The futures contract, which was to expire yesterday, rose US$0.85 to settle at US$58.50 a barrel on Thursday.
The contract for December, which moves to the front month from Monday, was up US$0.31 at US$60.81 a barrel after touching a high of US$61.34.
December Brent crude on London's ICE Futures exchange rose US$0.33 to US$61.20 a barrel.
Unexpected
The cut, which is slightly above the market's predictions, will take effect on Nov. 1, just as global oil demand will begin to rise on the back of the Northern Hemisphere winter.
"This was a surprise, and gave the market an impression they are serious," said Ken Hasegawa, a broker at Himawari CX in Tokyo.
The move yesterday by OPEC countries follows a more than 25 percent decline in oil prices since a mid-July peak of above US$78 a barrel and would be the first cut since December 2004, when oil traded slightly above US$40 a barrel.
United Arab Emirates Oil Minister Mohammed bin Dhaen al-Hamili made the announcement at a news conference after OPEC's oil ministers held an emergency meeting in Doha.

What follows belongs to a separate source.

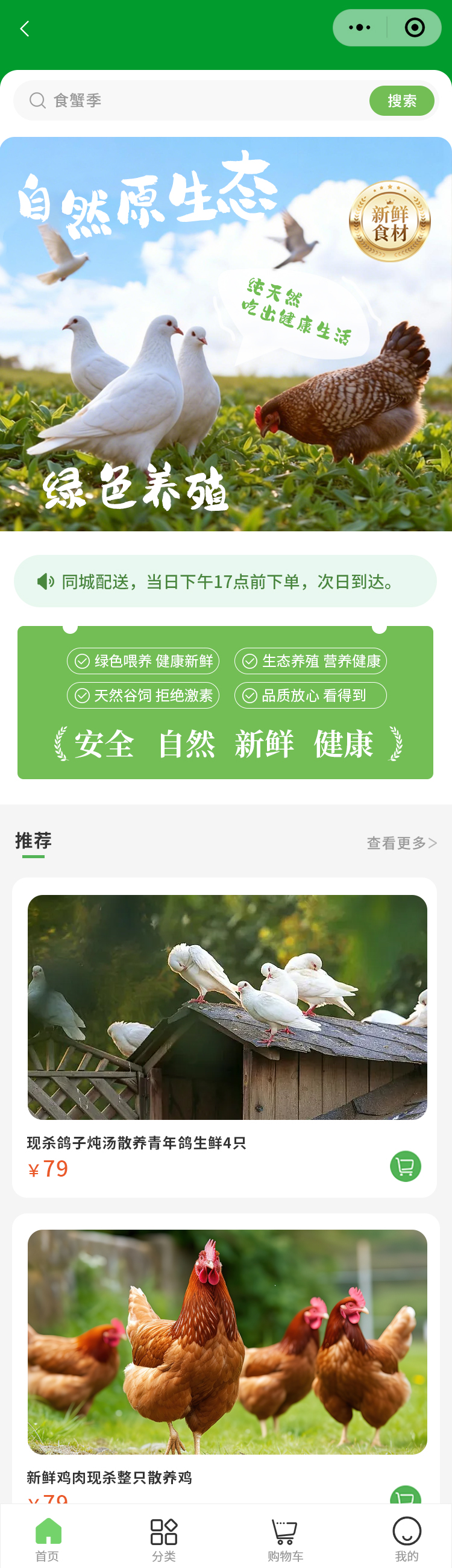
Task: Open the mini program more-options menu
Action: [360, 27]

Al-Hamili did not specify the amount of production that each member country would cut, but said the reductions will affect all countries except Iraq.
The cuts will come from actual production levels, he said, and are more than the 1 million barrels a day being called for earlier by cartel members.

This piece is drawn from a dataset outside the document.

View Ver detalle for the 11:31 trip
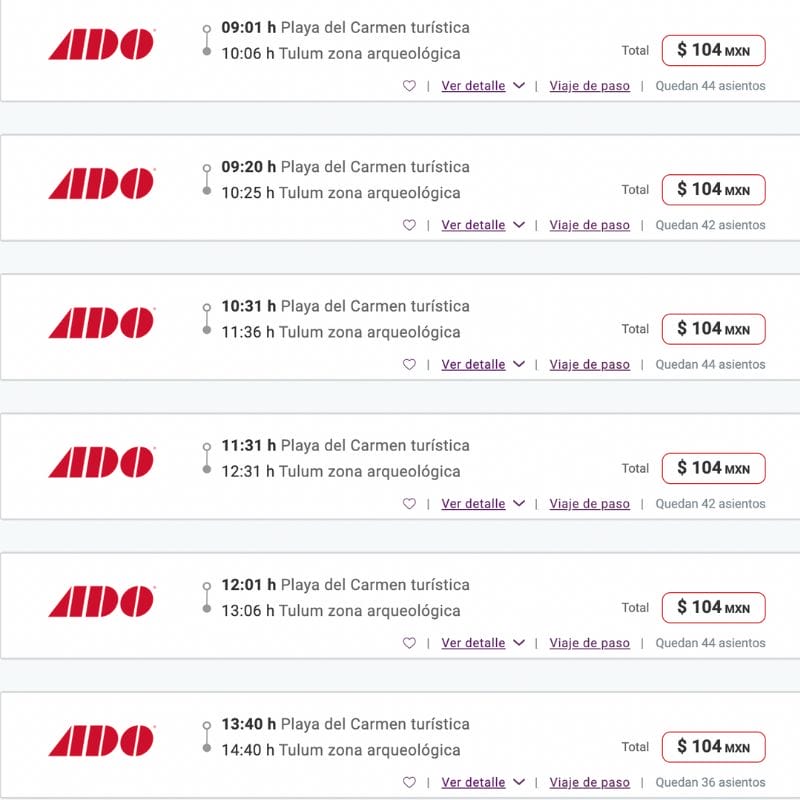 (x=482, y=504)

OPEC is currently producing about 29.5 million barrels of oil per day.
Limited impact
Some analysts said the cut would have limited impact on global energy supplies, which have been rising.
"Crude oil inventories in the OECD [Organization for Economic Cooperation and Development] countries are at their highest levels for the last five years. If OPEC continues to cut production for three months, for example, there won't be much impact," said Tetsu Emori, chief commodities strategist at Mitsui Bussan Futures in Tokyo.
Oil prices have slumped since July due to rising inventories, a weaker-than-anticipated hurricane season and expectations for slower global growth.
In other Nymex prices, heating oil rose US$0.35 to US$1.7236 a gallon (3.8 liters), while gasoline gained US$0.126 to US$1.502 a gallon. Natural gas fell US$0.029 to US$7.103 per 1,000 cubic feet (28.3m3).